The Kremlin's chief of staff has said Russia could serve as a "guarantor" of a peace settlement in Ukraine and that Moscow's support for the demands of eastern Ukrainian separatists was a demonstration of its commitment to "real democracy."

Sergei Ivanov also claimed that Russia's democratic achievements were significantly more profound than those of Ukraine, according to an interview with the Komsomolskaya Pravda daily published Wednesday.

"As I understand it, there is no crackdown taking place [in Russia]. At least, not of the kind that is going on now in the 'democratic' Ukraine," Ivanov was quoted as saying. "Do we have political opponents beaten left and right on the street? Do they get stuffed into garbage containers?"
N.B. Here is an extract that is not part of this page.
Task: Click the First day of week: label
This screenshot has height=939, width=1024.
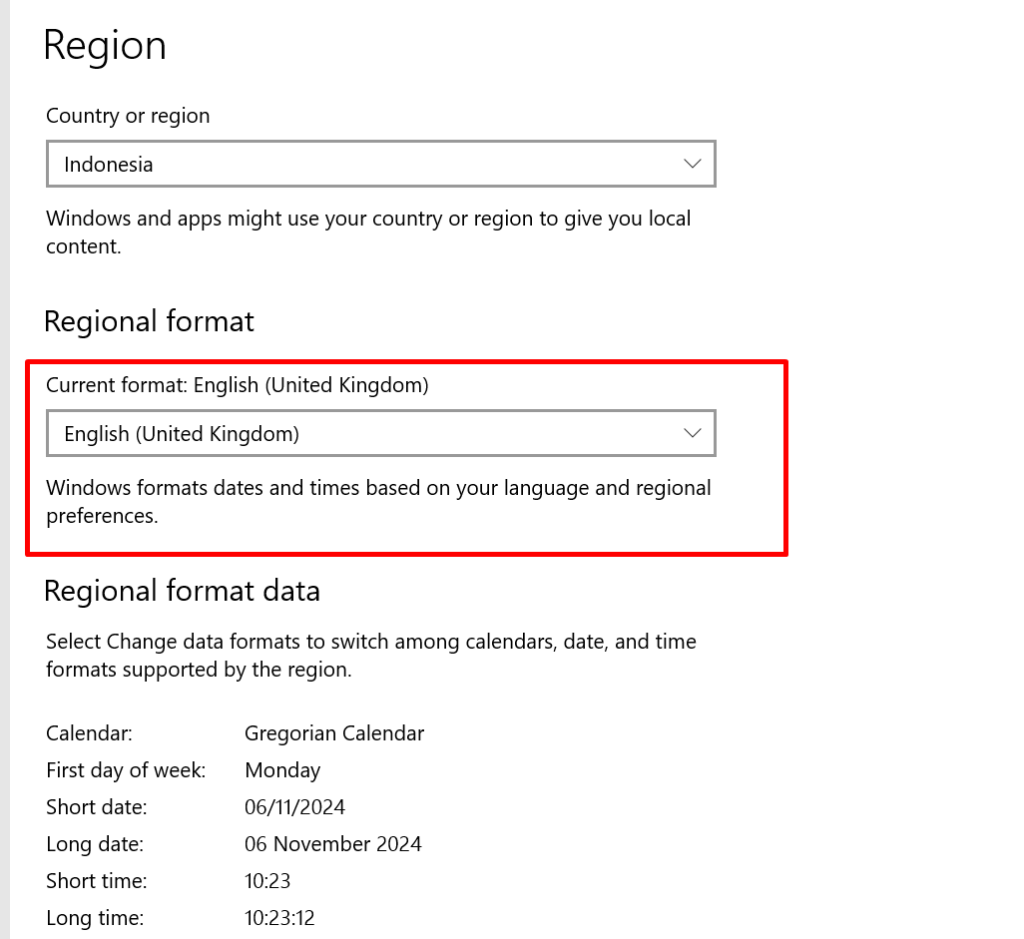Action: pos(126,770)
Last month, Ukrainian demonstrators dumped opposition lawmaker Vitaly Zhuravsky, a former ally of ousted President Viktor Yanukovych, into a trash container, accusing him of hindering attempts to end fighting in the east of the country. Zhuravsky did not appear to have been injured in the incident and continued to argue with protesters from inside the trash bin, according to videos posted online.

In Russia, protesters can be arrested for rallying without a permit, and no incidents of demonstrators assaulting a lawmaker have been reported lately. The only recent attack against a lawmaker targeted regional legislator Lev Shlosberg from Pskov, who had been investigating reports of the alleged deployment of Russian paratroopers to Ukraine and who was hospitalized with head injuries after three men beat him on the street.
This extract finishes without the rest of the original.